The offending bots all appear to come from the 74.6 IP block and a WHOIS lookup for the IPs show that they all resolve back to Inktomi Corporation and name.

So, what are we dealing with? Based on the WHOIS information, we’re not talking about bad renegade bots posing at Yahoo’s crawler. These are actual Yahoo crawlers ignoring robots.txt files and indexing pages in quantities that could cause serious server issues for site owners. That’s hot.

Will Bontrager is just one site owner who was recently greeted by Yahoo’s overeager bot, noticing Slurp trying to into this directory files. He commented that it seemed that after not being able to get into the directory files, as per Will’s robot.txt files, Slurp then began attaching the request with random query strings to try and fight its way in.

Will notes:

"When I started seeing requests with URI /directoryname/?N=D

I felt a little uneasy. The query string varies — ?D=D, ?M=A, ?S=A
— sometimes the same directory queried with different query strings
spaced over several days."

So if Yahoo can’t get into part of your site you’ve locked, they’ll just start throwing rocks until they can break a window? That’s special.

I actually wasn’t surprised to read that Yahoo was doing that. There are always rumors in the forums that Yahoo will often ignore a site’s robot.txt files if you don’t disallow it using a user-agent string. I just didn’t think they were true.

Derrick Wheeler offered up his two cents saying perhaps it wasn’t a case of a Slurp rampage and that merely that site owners were inadvertently linking to these indexed pages via another page on their site. That’s actually fairly common. Sites get so large that it can be difficult to remember what page has links where. You block one page from the engines not realizing that deep within your site is another page that links directly to it. Derrick’s point is valid, but it’s still curious to me that there would be so many reports of Slurp abuse all the same time. Or maybe everyone’s just jumping on the Slurp Is Evil bandwagon.

But I don’t think so. Why would Slurp be adding user-agent strings to try and get around a site’s robots.txt files? It seems dirty. It’d be nice to get a response from Yahoo about what’s going on.

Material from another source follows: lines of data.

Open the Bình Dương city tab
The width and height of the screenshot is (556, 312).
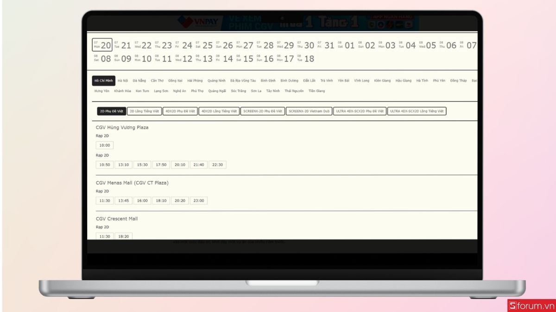point(290,80)
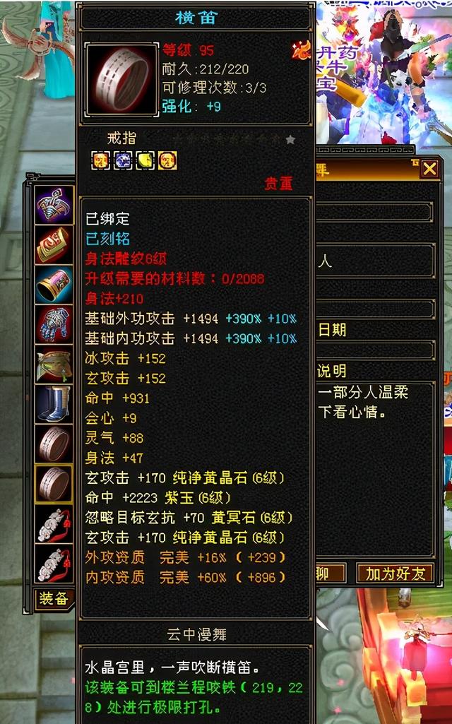Select the blue boots equipment slot
The image size is (452, 724).
(x=54, y=404)
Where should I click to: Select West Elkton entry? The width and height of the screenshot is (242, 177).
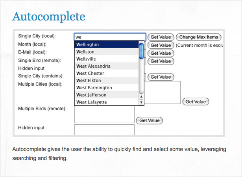[x=107, y=80]
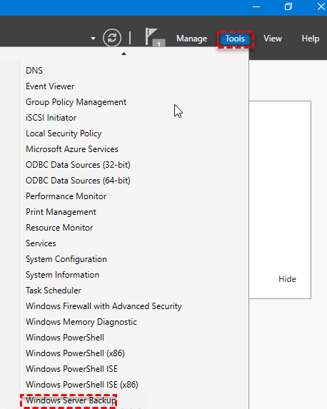Open Windows Firewall with Advanced Security
Image resolution: width=327 pixels, height=409 pixels.
(104, 306)
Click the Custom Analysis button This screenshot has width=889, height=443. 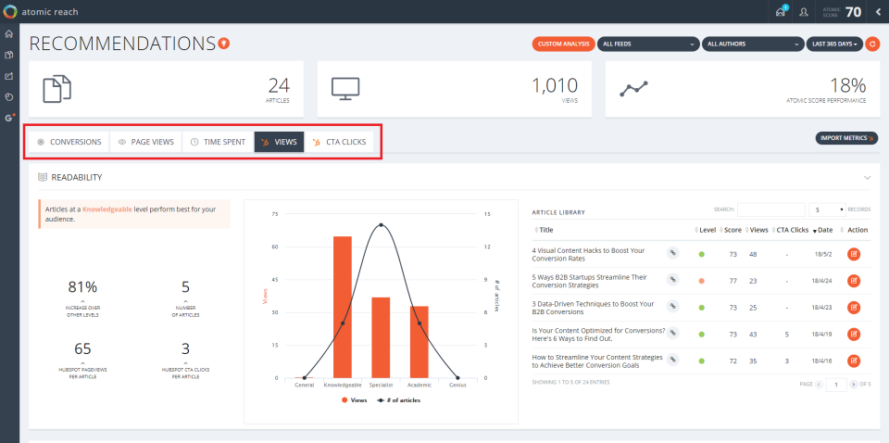564,44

Lisa Barone is a writer, content marketer & VP of strategy at Overit Media. She's also a very active Twitterer, much to the dismay of the rest of the world.
Comments (5)
Filed under: SEO
Still on the hunt for actionable tips and insights? Each of these recent SEO posts is better than the last!

5 Replies to “Is Slurp Behaving Badly?”


We’ve also noticed Inktomi behaving badly (ignoring robots.txt and MORE.)

As of today, we’ve banned Inktomi, Yahoo, Slurp, and all their IPs permanently from hundreds of servers and thousands of domains.

I don’t know what they’re doing, or who is in control — but they are acting like the WORST of what we see operating on the Internet.

don’t know much about this, but in trying to figure out who/what inktomi is i found your post.
they pop up (from sunnyvale, ca) as a regular visitor to my and many other bloggers i’ve spoken to. we guessed everything from gov’t spying to simple marketing (which is what it’s beginning to look like)
also noticed with yahoo past couple months that my sign-in page always flashes & duplicates itself as i’m signing in… an odd event that never happened before

I have seen the similar strange behaviour with Yahoo! but also I have noticed that slurp is spidering a couple of my URL’s a large number of times.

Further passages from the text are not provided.